Frequently Asked Questions


Q. What is a disability?
A. A disability is physical or mental impairment that substantially limits a major life activity. Major life activities may include but are not necessarily limited to life functions such as caring for oneself, performing manual tasks, walking, seeing, hearing, speaking, breathing and learning.
   
Q. What are some statistics of disability populations in New Jersey by county and Metropolitan Planning Organizations (MPOs)?
A. The New Jersey Department of Transportation (NJDOT) utilizes data from the American Community Survey, which provides up-to-date information about the social and economic needs of communities; how people live -- our education, housing, jobs etc.

An MPO is a federally-mandated and federally-funded transportation policy-making organization in the United States that is made up of representatives from local governments and governmental transportation authorities. New Jersey has three MPOs which represent the corresponding 21 counties: South Jersey Transportation Planning Organization (SJTPO) - Atlantic, Cape May, Cumberland and Salem Counties; North Jersey Transportation Planning Authority (NJTPA) - Bergen, Essex, Hudson, Hunterdon, Middlesex, Monmouth, Morris, Ocean, Passaic, Somerset, Sussex, Union and Warren Counties; Delaware Valley Regional Planning Commission (DVRPC) - Burlington, Camden, Gloucester and Mercer Counties.

   
Q. Does the Americans with Disabilities Act (ADA) apply to State and local governments?
A. Yes. Title II of the ADA applies to all State and local governments, their departments and agencies, and any other special purpose districts of State or local governments. It explains the requirements of Section 504 of the Rehabilitation Act of 1973 for public transportation systems that receive Federal financial assistance, and extends coverage to all public entities that provide public transportation, whether or not they receive Federal financial assistance. It establishes detailed standards for the operation of public transit systems, including commuter and intercity rail (AMTRAK).
   
Q. When did the requirements for State and local governments become effective?
A. They became effective on January 26, 1992.
   
Q. How does Title II affect participation in a State or local government's programs activities and services?
A. A State or local government must eliminate any eligibility criteria for participation in programs, activities and services that screen out or tend to screen out persons with disabilities, unless it can establish that the requirements are necessary for the provision of the service, program or activity. The State or local government may adopt valid safety requirements necessary for safe operation if they are based on real risks, not stereotypes or generalizations about individuals with disabilities. A public entity must reasonably modify its policies, practices or procedures to avoid discrimination. If the public entity can show specific modification would essentially alter the nature of its service, program or activity, it is not required to make that modification.
   
Q. Does Title II cover a public entity's employment policies and practices?

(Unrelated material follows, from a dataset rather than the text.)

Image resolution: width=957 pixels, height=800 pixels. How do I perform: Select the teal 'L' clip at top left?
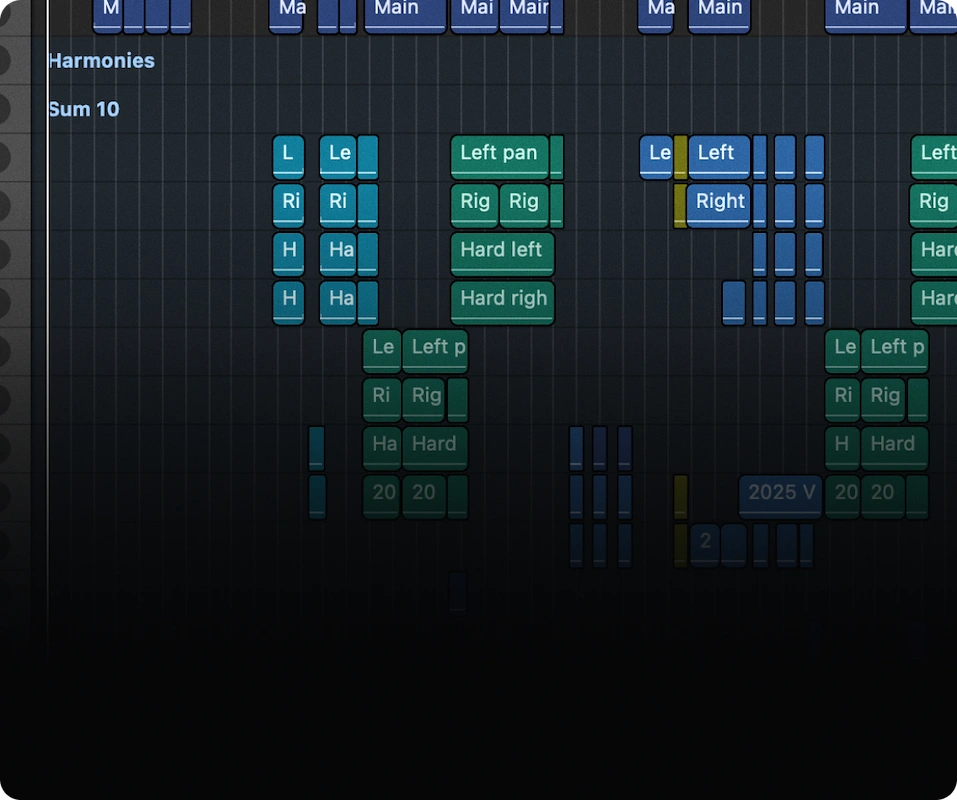(287, 155)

A. Yes. Title II prohibits all public entities, regardless of the size of their work force, from discriminating in employment against qualified individuals with disabilities. In addition to Title II's employment coverage, Title I of the ADA and Section 504 of the Rehabilitation Act of 1973 prohibit employment discrimination against qualified individuals with disabilities by certain public entities.
   
Q. What changes must a public entity make to its existing facilities to make them accessible?
A. A public entity must ensure that individuals with disabilities are not excluded from services, programs and activities because the existing buildings are inaccessible. A State or local government's programs, when viewed in their entirety, must be readily accessible to and usable by individuals with disabilities. This standard, known as "program accessibility," applies to facilities of a public entity that existed on January 26, 1995. Public entities do not necessarily have to make each of the existing facilities accessible. They may provide program accessibility by a number of methods including alteration of existing facilities, acquisition or construction of additional facilities, relocation of a service or program to an accessible facility or provision of services at alternate accessible sites.
   
Q. When must structural changes be made to attain program accessibility?

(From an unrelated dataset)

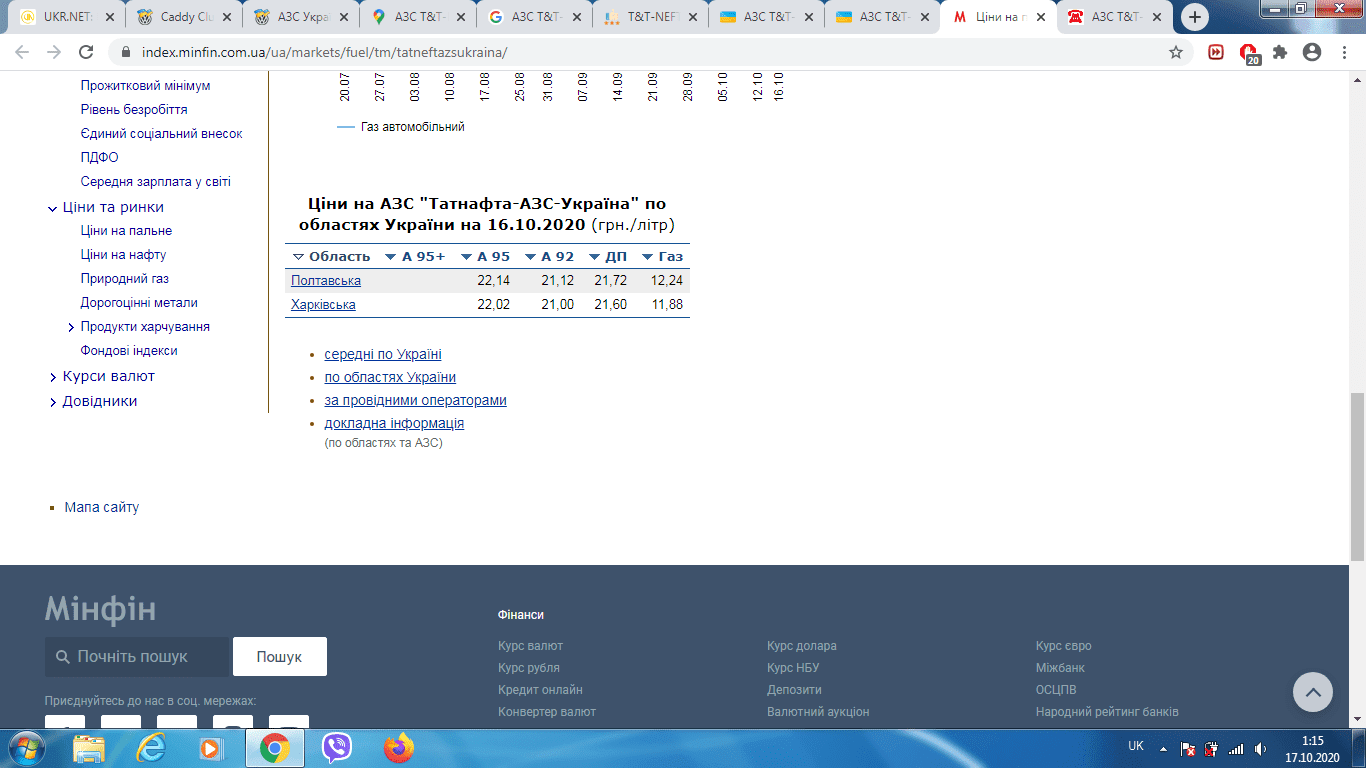Launch Firefox from the taskbar
The height and width of the screenshot is (768, 1366).
point(398,747)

A. Structural changes needed for program accessibility were to be made as fast as possible, and no later than January 26, 1995. A public entity that employs 50 or more persons must have developed a transition plan by July 26, 1992, setting forth the steps necessary to complete such changes.
   
Q. What is a Self-Evaluation?
A. A Self-Evaluation (pdf 101k) is a public entity's assessment of its current policies and practices. The self-evaluation identifies and corrects those policies and practices that are inconsistent with Title II's requirements. All public entities must have completed a self-evaluation by January 26, 1993. A public entity that employs 50 or more employees must retain its self-evaluation for three years. Other public entities are not required to retain their self-evaluations, but are encouraged to do so because these documents evidence a public entity's good faith efforts to comply with Title II's requirements.
   
Q. What is a Transition Plan?
A. The public agency must develop a Transition Plan (pdf 382k) | Executive Summary (pdf 84k) addressing deficiencies identified in the Self-Evaluation. This plan assesses the needs of persons with disabilities, and then schedules the required pedestrian accessibility upgrades. The Transition Plan is to be updated periodically, with its needs reflected in the processes utilized by State Departments of Transportation, MPOs and transit agencies to develop the Statewide Transportation Improvement Programs and metropolitan Transportation Improvement Programs.
   
Q. What does Title II require for new construction and alterations?

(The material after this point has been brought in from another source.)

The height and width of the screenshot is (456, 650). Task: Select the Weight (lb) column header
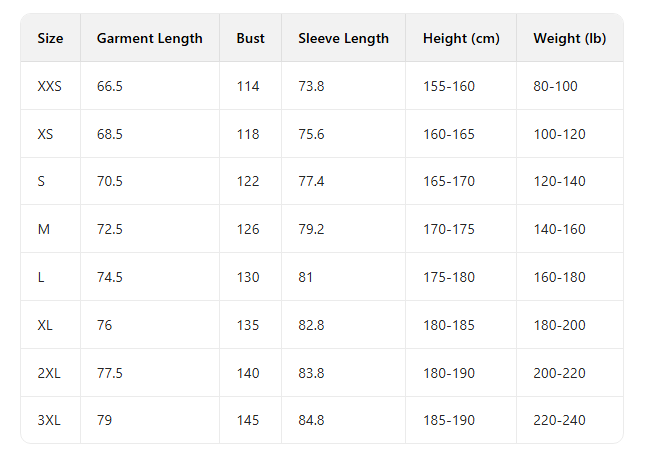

A. The ADA requires that all new buildings constructed by a State or local government be accessible. In addition, when a State or local government undertakes alterations to a building, it must make the altered portions accessible.
   
Q. How will a State or local government know that a new building is accessible?
A. State or local government will be in compliance with the ADA for new construction and alterations if it follows either of two accessibility standards. It can choose either the Uniform Federal Accessibility Standards or the Americans with Disabilities Act Accessibility Guidelines for Buildings and Facilities, which is the standard that must be used for public accommodations and commercial facilities under Title III of the ADA. If the State or local government chooses the ADA Accessibility Guidelines, it is not entitled to the elevator exemption (which permits certain private buildings under three stories or under 3,000 square feet per floor to be constructed without an elevator).
   
Q. How will the ADA's requirements for State and local governments be enforced?
A. Private individuals may enforce their rights under Title II and may receive the same remedies as those provided under Section 504 of the Rehabilitation Act of 1973, including reasonable attorney's fees. Individual may also file complaints with eight designated Federal agencies, including the Department of Justice and the Department of Transportation.
   
Q. How are ADA complaints processed?
A. All ADA complaints will be investigated by the Federal Highway Administration (FHWA) Division Office or the State Transportation Agency (STA). click to enlarge

  • If the FHWA Division Office receives an ADA complaint directly it will forward a copy to the Headquarters Office of Civil Rights for a complaint number and entry into the United States Department of Transportation's tracking system.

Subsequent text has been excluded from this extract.